Electronic Design

13-Bit MEMS Motion Sensor Fits Into Tight Designs

The iMEMS ADXL346 digital three-axis smart motion sensor from Analog Devices features resolution up to 13 bits and an embedded FIFO that enables significant power savings by managing host processor power, according to the company. Measuring 3 by 3 by 0.95 mm, it’s designed to measure tilt, shock, and acceleration in space-constrained portable devices. It operates at a primary supply voltage down to 1.8 V and offers 4-mg/LSB resolution, which enables, for example, the measurement of inclination changes of as little as 0.25°.

The sensor’s three-axis “smart” motion measurement system features selectable measurement ranges. The device measures both dynamic acceleration resulting from motion or shock and static acceleration, such as gravity, which allows it to be used as a tilt sensor. It also automatically modulates its power consumption in proportion to its output data rate and saves additional power by automatically switching to a sleep mode during periods of inactivity. A standby mode provides even further power savings.
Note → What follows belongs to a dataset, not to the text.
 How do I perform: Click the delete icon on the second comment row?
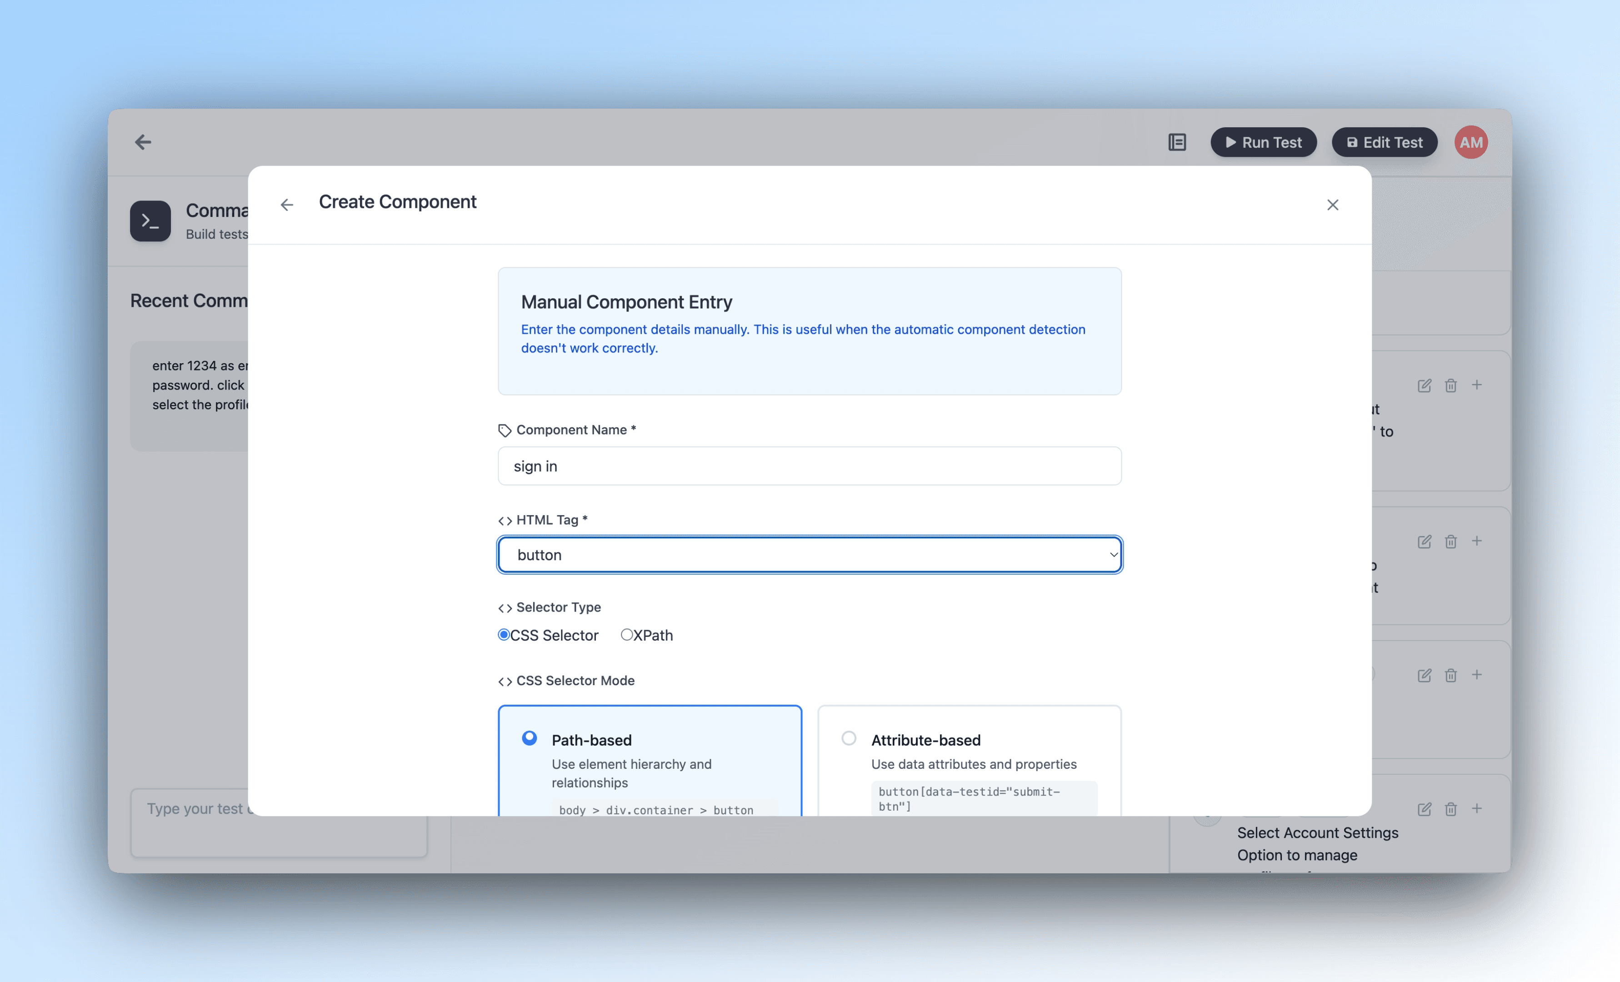tap(1451, 541)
The ADXL346’s on-chip FIFO memory block stores up to 32 sample sets of X-, Y-, and Z-axis data, effectively offloading the FIFO function from the host processor. This allows the host processor and other power-hungry peripherals to go into a sleep mode until needed, saving significant system power, according to Analog Devices. The company also says that effective use of this feature can dramatically decrease overall power usage by up to 75%.

Furthermore, the ADXL346 has a wide, selectable bandwidth of 0.1 to 1600 Hz, unlike competing 1.8-V capable accelerometers, which have a maximum bandwidth of 100 Hz, Analog Devices says. Power consumption ranges from less than 150 µA at 1600 Hz down to 25 µA under 10 Hz. The ADXL346 also measures dynamic acceleration with ±2/4/8/16-g user-selectable measurement ranges resulting from motion or shock. And, it includes built-in orientation sensing via simple register reads.

Several special sensing functions are programmed on-chip along with user-programmable threshold levels. Activity and inactivity sensing detect the presence of or lack of motion or if the acceleration on any axis exceeds a user-set level. A tap sensing function detects single and double taps. Freefall sensing detects if the device is falling. These functions can be mapped to one of two interrupt output pins. In addition, the accelerometer includes I²C and three- and four-wire serial peripheral interface (SPI) digital interfaces.

The ADXL346 digital three-axis iMEMS accelerometer is available now in sample quantities with volume production scheduled for August 2009. It comes in a 16-lead land-grid array (LGA) package and costs $3.04 per unit in 1000-unit quantities.